The dense shadows in the miliary pattern measure about 1 to 3 mm in size and are discrete. Early miliary pattern may be missed in conventional radiology and CT may be necessary in order to diagnose. The miliary patterns are produced classically in miliary tuberculosis, tropical eosinophilia, miliary carcinoma­tosis, hemosiderosis and occupational disorders such as silicosis, bagassosis, etc.

Nodular Pattern

When the densities are more than 5 mm but less than 1 cm, these are generally termed as nodular densities. These are well circumscribed and distributed in both lungs. The etiology for this nodular pattern includes septic emboli, tuberculosis and hematogenous meta­stasis.

Coin Shadows

The term coin shadow comes from the shape and size of the density in the PA view of the chest. These coin shadows in reality have three dimensions and hence should be called "Marble shadows". These could be single or multiple. When multiple, these are due to septic emboli, multiple tuberculomata, fluid-filled cysts, infected bronchiectatic lesions, adenocarcinoma of the lung and metastasis.

Parenchymal Masses

Any opacity in the lung measuring more than 3 cm is described as a mass. It is important to be sure by conventional radiographs whether the mass is located in the lung parenchyma, pleura or extrapleural in origin such as arising from the rib, intercostal nerve, mediastinum, etc. In general, parenchymal mass is outlined both in PA and lateral views of the chest, whereas with pleural or extrapleural mass, one of the borders will not be outlined, as it silhouettes with pleura.

Cavitary Pattern

Cavitation occurs in abscess, tuberculosis, fungal granuloma, infarcts, ruptured hydatid cyst, end stage disease of sarcoidosis, primary malignancies and metastasis.

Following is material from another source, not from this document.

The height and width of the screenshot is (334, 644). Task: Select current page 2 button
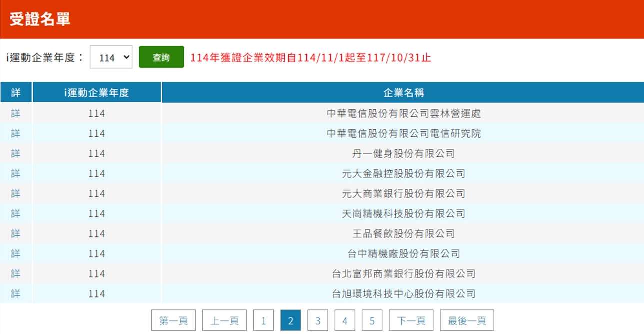[x=291, y=320]
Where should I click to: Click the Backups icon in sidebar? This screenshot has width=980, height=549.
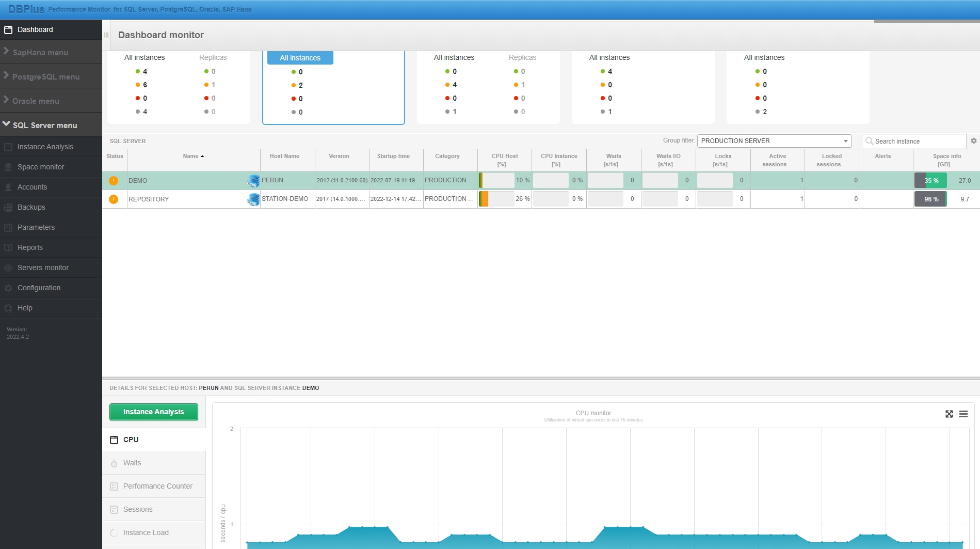[8, 208]
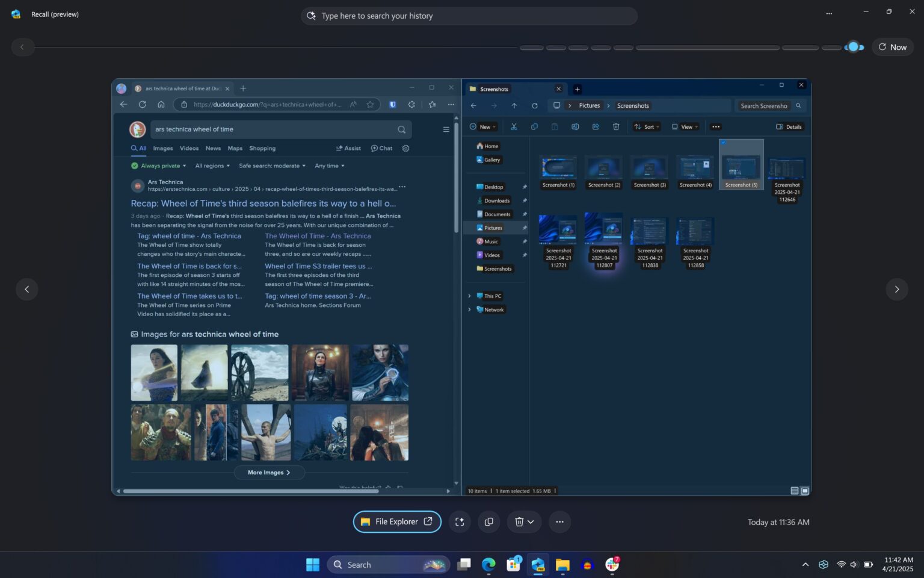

Cavity in the lung may contain air, pus, hemor­rhage or a fungus ball. The common cause of cavity in the lung particularly in the upper lobes is tuber­culosis. Tuberculous cavities in general are thin walled and air containing.

Infiltrates

Alveolar infiltrate is homogeneous, patchy, segmental or lobar, and generally has an air bronchogram effect. These alveolar infiltrates are generally observed in bacterial pneumonias. These shadows are also called consolida­tions and generally involve a single lobe or segment of the lung, whereas

Interstitial infiltrates are gene­rally linear, streaky, bilateral and nonsegmental. The classical interstitial infiltrates are often noted in viral and mycoplasma pneumonias. In pulmo­nary edema, independent of the etiology, the pattern starts with interstitial process.

The mixed patterns are noted in bronchopneumo­nias, malignancy and other miscellaneous conditions.